For decades, metastatic cancer meant chemotherapy, a blunt instrument that destroyed healthy cells along with malignant ones. Immunotherapy changed that calculus by enlisting the body's own T cells—the immune system's frontline defenders—to recognize and kill tumors. Yet the strategy harbors a deep vulnerability. Tumors are master deceivers. They mutate or hide the telltale protein flags, called antigens, that T cells use to identify cancer. Like burglars disabling an alarm system, cancer cells cloak themselves from immune recognition, rendering even powerful treatments helpless. "Immunotherapy has had a huge impact in fighting metastatic cancers and leukemias when no other treatments have worked," says Dr. Krogsgaard, an immunologist at NYU Langone Health's Perlmutter Cancer Center. "But we need to understand exactly how and why."

Her lab has spent recent years peering into that molecular darkness. In their 2023 study, Dr. Krogsgaard's team identified an unusual cancer marker: a fragment of protein bearing a phosphate—a tiny chemical tag that appears only on tumor versions, making it invisible to the immune system in healthy cells. When researchers engineered T cells specifically trained to recognize that tagged protein, the results in leukemia-bearing mice spoke for themselves: complete tumor elimination.

The discoveries have only accelerated. A 2024 Nature Communications paper unveiled another breakthrough: a cancer antigen created by genetic mutation that alters the protein's shape in ways that actually enhance T-cell recognition, supercharging the immune response. Concurrent research from Dr. Krogsgaard's lab employed biophysical imaging to reveal an elegant mechanism at work—mechanical forces and the natural movement of proteins within the cell membrane affect how T-cell receptors grip and flex, activating immune cells without altering what they recognize.

Yet understanding the mechanism is only half the battle. Tumors also deploy partner proteins to escape detection. Dr.

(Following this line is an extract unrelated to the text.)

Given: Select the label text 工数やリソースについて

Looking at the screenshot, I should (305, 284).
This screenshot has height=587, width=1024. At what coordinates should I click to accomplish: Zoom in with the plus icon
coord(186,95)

Krogsgaard recently demonstrated that a protein called FGL-1 works alongside LAG-3, a well-known immune evasion factor, to help cancer cells dodge T-cell attacks. When clinicians combined three checkpoint inhibitors targeting these escape routes, patients responded better and experienced fewer side effects. But as Dr. Krogsgaard notes, nobody quite understood why. Deciphering these partnerships opens new therapeutic possibilities—identifying targets that hit multiple signaling pathways simultaneously, rather than blocking one protein at a time only to watch others step in, like a game of molecular Whac-A-Mole.

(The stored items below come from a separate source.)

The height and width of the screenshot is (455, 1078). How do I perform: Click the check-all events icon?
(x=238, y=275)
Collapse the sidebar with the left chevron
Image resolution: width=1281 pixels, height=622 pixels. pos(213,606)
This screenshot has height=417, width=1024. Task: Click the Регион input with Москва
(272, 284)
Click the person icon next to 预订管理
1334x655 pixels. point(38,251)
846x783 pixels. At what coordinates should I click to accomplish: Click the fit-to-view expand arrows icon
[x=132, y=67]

The implications ripple outward. "We can use this combined knowledge to design cancer cell antigens that are more recognizable and elicit efficient T-cell responses," Dr. Krogsgaard explains. "This approach could lead to safer therapies by boosting receptor interactions without manipulating them directly." Her vision points toward a future where immunotherapy becomes precision medicine: treatments engineered not against cancer in general, but against the specific antigenic signature of each patient's tumor. Recently, the Pew Charitable Trusts recognized the potential, awarding Dr. Krogsgaard and collaborator Richard L. Possemato a prestigious Innovation Fund grant to explore how nutrient scarcity in tumors weakens T cells. With each discovery, the path toward personalized cancer fighting grows clearer.